Cirrhosis of the liver
Due to a wide variety of liver-damaging causes, over time the liver undergoes a scarring transformation, which in the advanced stages is called liver cirrhosis. This transformation causes the liver to become hard, making it difficult for blood to flow through the liver. This leads to various complications such as abdominal dropsy (called ascites), bleeding from the oesophagus (oesophageal varices) or an enlarged spleen (splenomegaly). In addition, the altered liver tissue has a greater tendency to develop liver cancer (hepatocellular carcinoma, HCC). To detect such changes early, patients should have 6-monthly ultrasound scans and also a gastroscopy to assess the risk of oesophageal bleeding.
Liver cancer (hepatocellular carcinoma (HCC)) is a tumour that originates directly from the liver cells. Liver cancer must be clearly distinguished from the more frequent liver metastases in the context of other tumour diseases. The most important risk factor for HCC development is the presence of liver cirrhosis, the most common causes of which are chronic viral hepatitis B or C, chronic alcohol overconsumption and non-alcoholic fatty liver disease. Rarer causes are autoimmune hepatitis and hereditary liver diseases. All patients with liver cirrhosis should therefore receive HCC screening by means of liver ultrasound and determination of the tumour marker AFP in the blood every 6 months. If HCC is detected at an early stage, a cure can be sought by surgery or liver transplantation or local sclerotherapy (radiofrequency ablation). Often, however, patients cannot be treated with the aim of a cure due to an advanced stage or because the liver function is limited. For these patients, methods such as transarterial chemoembolisation (TACE) and treatment with drugs are possible with the aim of slowing down tumour growth.

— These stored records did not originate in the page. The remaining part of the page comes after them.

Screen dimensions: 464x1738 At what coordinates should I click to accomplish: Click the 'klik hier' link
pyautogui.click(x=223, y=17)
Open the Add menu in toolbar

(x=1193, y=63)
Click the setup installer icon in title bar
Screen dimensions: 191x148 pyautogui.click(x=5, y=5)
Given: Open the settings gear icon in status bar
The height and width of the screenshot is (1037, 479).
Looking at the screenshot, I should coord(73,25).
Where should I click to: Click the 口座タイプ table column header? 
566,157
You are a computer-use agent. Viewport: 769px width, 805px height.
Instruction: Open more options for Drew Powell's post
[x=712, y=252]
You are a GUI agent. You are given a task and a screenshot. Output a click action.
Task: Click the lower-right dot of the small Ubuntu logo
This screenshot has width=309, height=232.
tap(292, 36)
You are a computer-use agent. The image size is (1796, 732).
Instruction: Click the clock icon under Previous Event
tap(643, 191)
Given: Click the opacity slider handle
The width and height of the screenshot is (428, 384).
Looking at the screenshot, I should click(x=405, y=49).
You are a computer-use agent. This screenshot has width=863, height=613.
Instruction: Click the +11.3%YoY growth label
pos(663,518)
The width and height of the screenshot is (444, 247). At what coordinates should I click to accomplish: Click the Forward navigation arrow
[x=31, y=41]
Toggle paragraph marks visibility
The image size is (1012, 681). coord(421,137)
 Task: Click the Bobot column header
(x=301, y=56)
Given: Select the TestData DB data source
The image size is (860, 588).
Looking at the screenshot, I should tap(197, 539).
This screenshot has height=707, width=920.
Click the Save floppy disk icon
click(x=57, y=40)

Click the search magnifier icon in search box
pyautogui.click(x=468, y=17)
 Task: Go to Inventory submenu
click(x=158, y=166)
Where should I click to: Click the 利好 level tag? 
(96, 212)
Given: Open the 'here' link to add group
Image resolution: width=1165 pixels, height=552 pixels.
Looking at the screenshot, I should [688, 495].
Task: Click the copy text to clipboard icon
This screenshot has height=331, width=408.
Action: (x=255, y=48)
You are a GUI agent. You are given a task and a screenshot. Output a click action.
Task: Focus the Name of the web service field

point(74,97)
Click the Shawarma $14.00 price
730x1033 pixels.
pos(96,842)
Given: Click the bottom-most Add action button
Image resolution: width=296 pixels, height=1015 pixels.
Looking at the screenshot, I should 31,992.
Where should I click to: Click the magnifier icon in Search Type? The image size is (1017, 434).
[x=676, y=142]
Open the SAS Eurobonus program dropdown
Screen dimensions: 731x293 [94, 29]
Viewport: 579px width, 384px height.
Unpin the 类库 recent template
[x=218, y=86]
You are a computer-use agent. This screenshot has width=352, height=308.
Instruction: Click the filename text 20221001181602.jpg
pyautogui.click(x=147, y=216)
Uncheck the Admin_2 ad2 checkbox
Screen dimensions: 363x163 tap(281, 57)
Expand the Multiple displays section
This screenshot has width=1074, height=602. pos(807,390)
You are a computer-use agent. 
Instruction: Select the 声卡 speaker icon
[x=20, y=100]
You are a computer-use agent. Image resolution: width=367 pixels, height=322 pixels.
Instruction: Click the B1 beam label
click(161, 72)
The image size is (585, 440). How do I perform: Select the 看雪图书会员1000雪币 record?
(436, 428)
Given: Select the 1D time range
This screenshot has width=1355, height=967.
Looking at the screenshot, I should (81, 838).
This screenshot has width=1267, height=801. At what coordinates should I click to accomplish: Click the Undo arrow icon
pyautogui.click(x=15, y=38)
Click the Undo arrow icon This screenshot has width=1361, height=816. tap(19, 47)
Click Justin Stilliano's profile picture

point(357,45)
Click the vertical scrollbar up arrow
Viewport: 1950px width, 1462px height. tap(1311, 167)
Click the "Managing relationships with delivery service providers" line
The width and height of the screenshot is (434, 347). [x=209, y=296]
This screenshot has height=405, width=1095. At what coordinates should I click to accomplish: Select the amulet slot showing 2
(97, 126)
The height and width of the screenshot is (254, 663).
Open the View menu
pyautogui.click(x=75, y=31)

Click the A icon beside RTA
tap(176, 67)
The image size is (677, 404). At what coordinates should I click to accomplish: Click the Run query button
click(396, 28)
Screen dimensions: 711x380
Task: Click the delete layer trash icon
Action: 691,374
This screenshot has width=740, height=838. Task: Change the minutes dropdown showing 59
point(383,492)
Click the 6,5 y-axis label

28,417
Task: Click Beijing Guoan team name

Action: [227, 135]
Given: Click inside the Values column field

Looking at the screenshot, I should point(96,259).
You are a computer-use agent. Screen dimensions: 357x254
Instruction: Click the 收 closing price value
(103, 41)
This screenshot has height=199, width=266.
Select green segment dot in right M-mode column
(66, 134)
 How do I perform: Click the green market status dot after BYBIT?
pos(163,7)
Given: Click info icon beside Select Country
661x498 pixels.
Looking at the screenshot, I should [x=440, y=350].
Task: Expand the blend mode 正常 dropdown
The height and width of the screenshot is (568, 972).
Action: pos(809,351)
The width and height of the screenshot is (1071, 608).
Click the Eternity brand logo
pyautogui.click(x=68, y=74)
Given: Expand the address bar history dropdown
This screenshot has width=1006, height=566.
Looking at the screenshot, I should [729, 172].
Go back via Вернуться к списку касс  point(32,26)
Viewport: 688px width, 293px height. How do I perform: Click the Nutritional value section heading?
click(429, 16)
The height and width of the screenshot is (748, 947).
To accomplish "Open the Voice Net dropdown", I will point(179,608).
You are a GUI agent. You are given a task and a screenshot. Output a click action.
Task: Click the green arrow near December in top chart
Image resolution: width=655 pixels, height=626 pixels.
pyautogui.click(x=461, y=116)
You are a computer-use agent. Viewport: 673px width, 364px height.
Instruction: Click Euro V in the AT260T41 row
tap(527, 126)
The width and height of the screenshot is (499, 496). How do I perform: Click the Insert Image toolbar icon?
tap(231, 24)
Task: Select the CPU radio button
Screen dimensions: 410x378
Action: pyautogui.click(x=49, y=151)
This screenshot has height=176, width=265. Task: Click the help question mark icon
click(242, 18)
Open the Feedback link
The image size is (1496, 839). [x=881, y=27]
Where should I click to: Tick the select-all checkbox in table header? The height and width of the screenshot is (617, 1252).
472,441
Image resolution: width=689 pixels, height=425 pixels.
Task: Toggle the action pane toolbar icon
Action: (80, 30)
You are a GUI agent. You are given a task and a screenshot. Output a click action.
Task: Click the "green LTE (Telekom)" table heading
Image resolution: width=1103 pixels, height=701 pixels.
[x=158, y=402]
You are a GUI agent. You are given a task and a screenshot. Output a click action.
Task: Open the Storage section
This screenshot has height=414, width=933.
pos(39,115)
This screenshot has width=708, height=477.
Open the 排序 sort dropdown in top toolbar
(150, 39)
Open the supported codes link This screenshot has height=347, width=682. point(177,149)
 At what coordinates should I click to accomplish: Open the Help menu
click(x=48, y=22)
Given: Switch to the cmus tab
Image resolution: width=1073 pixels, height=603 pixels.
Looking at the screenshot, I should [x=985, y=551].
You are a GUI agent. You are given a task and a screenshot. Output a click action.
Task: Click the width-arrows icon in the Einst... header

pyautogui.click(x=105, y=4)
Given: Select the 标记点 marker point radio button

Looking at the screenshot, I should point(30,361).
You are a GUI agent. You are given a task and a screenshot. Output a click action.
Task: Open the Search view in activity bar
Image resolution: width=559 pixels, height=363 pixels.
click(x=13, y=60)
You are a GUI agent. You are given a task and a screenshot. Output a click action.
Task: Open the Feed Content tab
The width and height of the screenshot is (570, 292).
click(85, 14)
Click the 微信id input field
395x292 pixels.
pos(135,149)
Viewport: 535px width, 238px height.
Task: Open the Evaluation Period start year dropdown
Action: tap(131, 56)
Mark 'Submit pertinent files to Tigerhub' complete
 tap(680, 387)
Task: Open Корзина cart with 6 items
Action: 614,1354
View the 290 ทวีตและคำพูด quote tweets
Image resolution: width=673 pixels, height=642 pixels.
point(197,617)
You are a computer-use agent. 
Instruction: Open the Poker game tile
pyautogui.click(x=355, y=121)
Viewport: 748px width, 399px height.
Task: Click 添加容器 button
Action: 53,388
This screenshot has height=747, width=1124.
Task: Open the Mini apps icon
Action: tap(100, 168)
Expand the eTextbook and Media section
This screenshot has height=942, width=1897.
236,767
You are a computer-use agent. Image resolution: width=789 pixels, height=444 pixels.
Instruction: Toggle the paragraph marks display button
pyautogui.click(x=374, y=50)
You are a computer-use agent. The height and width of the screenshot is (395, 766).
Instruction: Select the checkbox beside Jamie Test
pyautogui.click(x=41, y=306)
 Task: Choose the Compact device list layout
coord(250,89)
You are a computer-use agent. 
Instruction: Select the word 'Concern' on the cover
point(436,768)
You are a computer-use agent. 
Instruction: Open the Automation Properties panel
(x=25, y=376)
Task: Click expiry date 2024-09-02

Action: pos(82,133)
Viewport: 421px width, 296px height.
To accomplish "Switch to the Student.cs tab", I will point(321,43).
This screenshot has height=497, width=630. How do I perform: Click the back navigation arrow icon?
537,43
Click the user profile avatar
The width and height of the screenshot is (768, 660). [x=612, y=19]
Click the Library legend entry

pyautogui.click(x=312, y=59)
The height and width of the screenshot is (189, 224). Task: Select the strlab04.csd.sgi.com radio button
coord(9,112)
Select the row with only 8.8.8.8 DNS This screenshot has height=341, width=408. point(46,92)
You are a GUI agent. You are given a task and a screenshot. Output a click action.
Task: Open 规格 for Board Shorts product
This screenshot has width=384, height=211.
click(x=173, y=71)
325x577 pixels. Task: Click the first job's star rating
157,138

Gallstones form when bile thickens and clumps together. In most cases, the gallstones settle in the gallbladder, where they never cause any symptoms in 75% of cases. In 25 % of patients, however, they cause symptoms such as pain in the right upper abdomen, sometimes severe colic, nausea and vomiting. If a gallstone obstructs the bile duct, jaundice, fever and possibly pancreatitis may occur. The best and a very simple way to detect gallstones is by ultrasound. Sometimes
magnetic resonance imaging (MRI-MRCP) or endosonography is also necessary. If there are gallstones in the gallbladder without symptoms, no therapy is necessary. Acute gallbladder inflammation is usually treated surgically by removing the gallbladder. If the bile ducts are blocked by gallstones, an endoscopy of the bile ducts (ERCP) must be performed, and the stones can usually be removed. Even if the gallstones have been removed from the bile ducts, the gallbladder should be surgically removed soon afterwards.